발췌문 »
○ ○ ○
Prometheus adapter로 구현한 custom metrics을 통해 HorizontalPodAutoscaler를 구현해본다.
prometheus adapter Rule 이해 - Deep Dive
https://blog.encicle.com/prometheus-adapter-rule-ihae-deep-dive
위 예제를 진행했다면, traefik의 메트릭에 대해서 아래와 같이 3개의 resource를 분리해서 커스텀 메트릭을 저장하고 있다.
# kubectl get --raw /apis/custom.metrics.k8s.io/v1beta1/ |jq .resources[].name
"ingresses.networking.k8s.io/traefik_service_requests_sum_incr_1m"
"namespaces/traefik_service_requests_sum_incr_1m"
"pods/traefik_service_requests_sum_incr_1m"
traefix Deployment에 대해서 pods/traefik_service_requests_sum_incr_1m
메트릭 추가하기
아래와 같이 메트릭을 호출해서 저장되는 메트릭에 대한 정확한 정보 확인한다.
# kubectl get --raw /apis/custom.metrics.k8s.io/v1beta1/namespaces/default/pods/*/traefik_service_requests_sum_incr_1m | jq
{
"kind": "MetricValueList",
"apiVersion": "custom.metrics.k8s.io/v1beta1",
"metadata": {},
"items": [
{
"describedObject": {
"kind": "Pod",
"namespace": "default",
"name": "traefik-6cc49fcdfb-762cm",
"apiVersion": "/v1"
},
"metricName": "traefik_service_requests_sum_incr_1m",
"timestamp": "2024-11-18T07:34:58Z",
"value": "0",
"selector": null
},
...
}
아래와 같이 위 메트릭을 참조할 수 있게, HorizontalPodAutoscaler 설정을 적용해서 배포한다.
적용 내용 - 메트릭의 "kind" -> "type"으로 적용
- type: Pods
pods:
metric:
name: traefik_service_requests_sum_incr_1m
target:
type: AverageValue
averageValue: 300
apiVersion: autoscaling/v2
kind: HorizontalPodAutoscaler
metadata:
name: traefik
namespace: default
spec:
maxReplicas: 20
metrics:
- type: Resource
resource:
name: cpu
target:
type: Utilization
averageUtilization: 80
- type: Pods
pods:
metric:
name: traefik_service_requests_sum_incr_1m
target:
type: AverageValue
averageValue: 300
minReplicas: 1
scaleTargetRef:
apiVersion: apps/v1
kind: Deployment
name: traefik
적용 후, HorizontalPodAutoscaler 확인해보면 아래와 같이 확인된다.
# kubectl get hpa
NAME REFERENCE TARGETS MINPODS MAXPODS REPLICAS AGE
...
traefik Deployment/traefik 6%/80%, 0/300 1 20 1 5d2h
자세한 내용을 describe로 확인해보면 정확하게 표현된다.
○ ○ ○
제공 자료 »
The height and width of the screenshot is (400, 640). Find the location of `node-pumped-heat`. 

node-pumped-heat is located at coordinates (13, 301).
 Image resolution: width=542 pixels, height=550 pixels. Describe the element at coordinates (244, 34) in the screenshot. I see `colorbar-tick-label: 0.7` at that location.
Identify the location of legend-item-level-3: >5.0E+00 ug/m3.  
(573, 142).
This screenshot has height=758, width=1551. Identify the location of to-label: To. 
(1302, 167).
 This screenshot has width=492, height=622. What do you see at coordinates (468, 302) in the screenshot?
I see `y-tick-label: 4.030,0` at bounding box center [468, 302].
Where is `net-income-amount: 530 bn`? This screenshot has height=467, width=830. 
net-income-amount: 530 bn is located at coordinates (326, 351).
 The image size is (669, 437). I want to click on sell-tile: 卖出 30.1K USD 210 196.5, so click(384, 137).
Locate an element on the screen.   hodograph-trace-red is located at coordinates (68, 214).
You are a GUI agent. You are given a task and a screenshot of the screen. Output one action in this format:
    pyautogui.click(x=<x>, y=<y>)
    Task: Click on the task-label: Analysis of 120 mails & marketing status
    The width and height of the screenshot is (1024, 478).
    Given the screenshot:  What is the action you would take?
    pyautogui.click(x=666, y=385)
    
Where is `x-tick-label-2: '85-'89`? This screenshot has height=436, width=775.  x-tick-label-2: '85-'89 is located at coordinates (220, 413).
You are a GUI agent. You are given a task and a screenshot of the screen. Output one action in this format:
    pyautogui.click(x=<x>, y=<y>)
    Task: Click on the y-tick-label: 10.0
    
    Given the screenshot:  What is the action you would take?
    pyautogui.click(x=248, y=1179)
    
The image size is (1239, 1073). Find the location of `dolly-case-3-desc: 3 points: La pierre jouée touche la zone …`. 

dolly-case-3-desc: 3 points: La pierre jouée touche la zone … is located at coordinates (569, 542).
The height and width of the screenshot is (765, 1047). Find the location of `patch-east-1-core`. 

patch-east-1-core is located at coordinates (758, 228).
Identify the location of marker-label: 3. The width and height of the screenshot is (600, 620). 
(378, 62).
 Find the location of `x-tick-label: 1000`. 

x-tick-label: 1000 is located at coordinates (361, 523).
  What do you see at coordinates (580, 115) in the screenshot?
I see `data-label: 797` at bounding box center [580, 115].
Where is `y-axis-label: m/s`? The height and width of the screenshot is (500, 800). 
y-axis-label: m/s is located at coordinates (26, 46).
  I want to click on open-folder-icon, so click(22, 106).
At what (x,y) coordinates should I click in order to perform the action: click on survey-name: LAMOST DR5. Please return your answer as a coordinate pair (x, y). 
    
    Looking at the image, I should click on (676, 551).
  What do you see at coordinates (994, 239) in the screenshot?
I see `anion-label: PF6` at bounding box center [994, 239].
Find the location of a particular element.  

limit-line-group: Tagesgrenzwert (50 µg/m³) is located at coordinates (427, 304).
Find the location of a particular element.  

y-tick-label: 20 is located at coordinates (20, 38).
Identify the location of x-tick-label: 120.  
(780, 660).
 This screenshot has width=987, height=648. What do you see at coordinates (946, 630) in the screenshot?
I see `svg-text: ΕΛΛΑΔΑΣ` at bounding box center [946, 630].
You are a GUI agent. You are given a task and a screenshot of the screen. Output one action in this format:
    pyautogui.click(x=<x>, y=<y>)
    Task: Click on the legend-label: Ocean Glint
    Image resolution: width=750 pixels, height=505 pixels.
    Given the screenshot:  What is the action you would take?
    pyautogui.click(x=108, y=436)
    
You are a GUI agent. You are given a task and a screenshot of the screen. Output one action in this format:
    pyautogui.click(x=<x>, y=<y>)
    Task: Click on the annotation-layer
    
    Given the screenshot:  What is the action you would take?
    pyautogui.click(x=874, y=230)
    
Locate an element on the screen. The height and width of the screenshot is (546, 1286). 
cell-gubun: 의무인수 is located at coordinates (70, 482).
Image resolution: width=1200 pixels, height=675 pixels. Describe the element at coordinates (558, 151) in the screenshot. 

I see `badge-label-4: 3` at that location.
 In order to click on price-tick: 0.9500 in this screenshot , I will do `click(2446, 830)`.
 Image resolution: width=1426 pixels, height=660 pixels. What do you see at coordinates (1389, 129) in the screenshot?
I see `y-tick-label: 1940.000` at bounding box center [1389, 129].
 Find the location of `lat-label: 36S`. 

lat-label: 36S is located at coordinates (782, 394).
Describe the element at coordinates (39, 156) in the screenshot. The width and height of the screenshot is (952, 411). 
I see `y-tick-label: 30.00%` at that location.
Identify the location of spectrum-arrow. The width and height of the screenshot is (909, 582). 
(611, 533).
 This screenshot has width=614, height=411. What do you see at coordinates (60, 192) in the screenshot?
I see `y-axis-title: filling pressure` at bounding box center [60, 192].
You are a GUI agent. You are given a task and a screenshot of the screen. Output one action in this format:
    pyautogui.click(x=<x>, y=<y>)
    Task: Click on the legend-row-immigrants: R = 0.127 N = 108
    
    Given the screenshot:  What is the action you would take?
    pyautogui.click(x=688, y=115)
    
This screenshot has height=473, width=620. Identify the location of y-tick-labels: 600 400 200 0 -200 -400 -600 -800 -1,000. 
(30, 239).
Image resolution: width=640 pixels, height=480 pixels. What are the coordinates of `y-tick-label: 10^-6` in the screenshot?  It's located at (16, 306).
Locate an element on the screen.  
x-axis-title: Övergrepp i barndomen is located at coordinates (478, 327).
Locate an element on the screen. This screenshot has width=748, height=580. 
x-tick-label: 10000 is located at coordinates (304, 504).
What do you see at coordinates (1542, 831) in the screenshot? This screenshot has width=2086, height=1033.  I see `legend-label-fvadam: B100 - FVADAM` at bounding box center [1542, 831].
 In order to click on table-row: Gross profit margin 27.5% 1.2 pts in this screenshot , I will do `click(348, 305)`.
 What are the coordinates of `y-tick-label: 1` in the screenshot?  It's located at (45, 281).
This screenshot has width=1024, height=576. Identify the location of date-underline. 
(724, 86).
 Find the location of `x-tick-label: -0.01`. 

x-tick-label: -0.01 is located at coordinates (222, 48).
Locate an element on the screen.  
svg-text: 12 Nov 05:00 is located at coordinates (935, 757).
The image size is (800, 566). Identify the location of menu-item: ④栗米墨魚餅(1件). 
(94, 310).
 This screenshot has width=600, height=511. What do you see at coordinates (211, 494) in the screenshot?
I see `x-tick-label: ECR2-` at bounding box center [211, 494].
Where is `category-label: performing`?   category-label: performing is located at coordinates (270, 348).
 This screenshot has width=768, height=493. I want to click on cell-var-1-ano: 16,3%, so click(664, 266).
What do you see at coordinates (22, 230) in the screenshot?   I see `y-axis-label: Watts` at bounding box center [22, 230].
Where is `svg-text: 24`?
○ ○ ○
과제 항목 1 »
발췌문을 보고 다음 질문에 답하세요.
(a) 커스텀 메트릭 조회 결과에서 describedObject의 name 값은 무엇입니까?
(b) HorizontalPodAutoscaler 설정의 maxReplicas 값은 얼마입니까?
(c) kubectl get hpa 결과에서 traefik의 AGE 값은 무엇입니까?
과제 항목 2 » 자료의 첫 줄부터 "coordinates (68, 214)."가 들어 있는 줄까지, 양 끝 줄을 포함해 그대로 옮겨 적으세요.

과제 답안 1 »
(a) traefik-6cc49fcdfb-762cm
(b) 20
(c) 5d2h

과제 답안 2 »
The height and width of the screenshot is (400, 640). Find the location of `node-pumped-heat`. 

node-pumped-heat is located at coordinates (13, 301).
 Image resolution: width=542 pixels, height=550 pixels. Describe the element at coordinates (244, 34) in the screenshot. I see `colorbar-tick-label: 0.7` at that location.
Identify the location of legend-item-level-3: >5.0E+00 ug/m3.  
(573, 142).
This screenshot has height=758, width=1551. Identify the location of to-label: To. 
(1302, 167).
 This screenshot has width=492, height=622. What do you see at coordinates (468, 302) in the screenshot?
I see `y-tick-label: 4.030,0` at bounding box center [468, 302].
Where is `net-income-amount: 530 bn`? This screenshot has height=467, width=830. 
net-income-amount: 530 bn is located at coordinates (326, 351).
 The image size is (669, 437). I want to click on sell-tile: 卖出 30.1K USD 210 196.5, so click(384, 137).
Locate an element on the screen.   hodograph-trace-red is located at coordinates (68, 214).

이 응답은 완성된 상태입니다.